Within a short distance, Nepal’s topography changes from the alluvial Gangetic plains suitable for agriculture to the frozen wastes of the Himalayan mountains. Between the two extremes lie the middle hills and the lesser mountains consisting of the Churia range and the Mahabharat lek as they are known. There are several inner Himalayan valleys with desert conditions such as the upper Kaligandaki and Bheri valleys located at altitudes above 3,600m.
The Upper Himalaya ranges from 4,000m above sea level to 8,848.86 m above sea level. It occupies 15% of the total area of the country and within this region lie eight of the fourteen highest peaks in the world exceeding 8000m. They are: Mount Everest, Kanchenjunga, Lhotse, Makalu, Cho Oyu, Dhaulagiri, Manaslu and Annapurna. The high Himalaya is extremely cold, windy and inhospitable while the region immediately below them are inhabited but the land is far less fertile than the lower Himalayas. Thus, cultivation is minimal in this region. However, it is the mountains that attract the bulk of tourists who arrive in Nepal for trekking and mountaineering.
Middle Hills & Lower Himalaya
The middle hills and Lower Himalaya form the largest part of the country and also has the largest population. Occupying 68% of the country, it enjoys a temperate climate and the land here is far more fertile than in the upper Himalayan region.

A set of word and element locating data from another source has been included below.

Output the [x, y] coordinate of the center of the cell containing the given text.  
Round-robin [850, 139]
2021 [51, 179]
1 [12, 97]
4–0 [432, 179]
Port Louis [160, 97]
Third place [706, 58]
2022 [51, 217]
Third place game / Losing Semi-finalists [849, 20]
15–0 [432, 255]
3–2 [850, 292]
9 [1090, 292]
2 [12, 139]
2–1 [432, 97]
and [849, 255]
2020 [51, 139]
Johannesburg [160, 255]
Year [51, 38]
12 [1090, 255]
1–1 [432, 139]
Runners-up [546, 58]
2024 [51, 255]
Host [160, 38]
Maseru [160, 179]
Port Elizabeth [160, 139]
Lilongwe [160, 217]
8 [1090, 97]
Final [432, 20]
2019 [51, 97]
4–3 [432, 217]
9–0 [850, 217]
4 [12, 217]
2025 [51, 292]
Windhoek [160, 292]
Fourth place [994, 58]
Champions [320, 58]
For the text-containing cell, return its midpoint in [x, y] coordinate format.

At the high end, the Mahabharat range reaches an altitude of around 4000m above sea level while the Churia range is lower in comparison. In this region lies the capital, Kathmandu and some of the popular tourist destinations such as Pokhara and Tansen.
The plains of Nepal are known as the Tarai and they occupy 17% of the land, stretching from the far-west to the far-east covering the entire southern part of the country. The lowest altitude in this region is known to be 70m above sea level. With a sub-tropical climate, the land here is exceedingly fertile and produces the bulk of the food grains for the country’s population. Along this belt lie the Chitwan National Park, Bardia National Park, Shukla Phanta Wildlife Reserve and the Koshi Tappu Wildlife Reserve which harbor an amazing variety of wildlife including endangered species such as the elusive Royal Bengal tiger, the One-horned rhinoceros and Gangetic dolphins along with rare species of birds.
Nepal experiences 4 seasons:
Spring (Mid Feb – April),
Summer (May – Aug),
Autumn (Sep – Nov) and
Winter (Dec – Mid- Feb).
The climate changes rapidly from the sub-tropical Tarai to the cool dry temperate and alpine conditions in the northern Himalayan ranges within a short span of 200 km. In the Tarai, which is the hottest part of the country, summer temperatures rise above 45°C. The climate here is hot and humid. In the middle hills, the summer climate is pleasant with temperatures around 25°C – 27°C.
The winter temperatures range from 7°C to 23°C in the Tarai and sub-zero to 12°C in the mountainous regions, hills and valleys. The northern Himalayan region has an alpine climate with temperatures reaching below -30°C. The valley of Kathmandu has a pleasant climate with an average summer and winter temperatures of 19°C – 27°C and 2°C – 12°C respectively.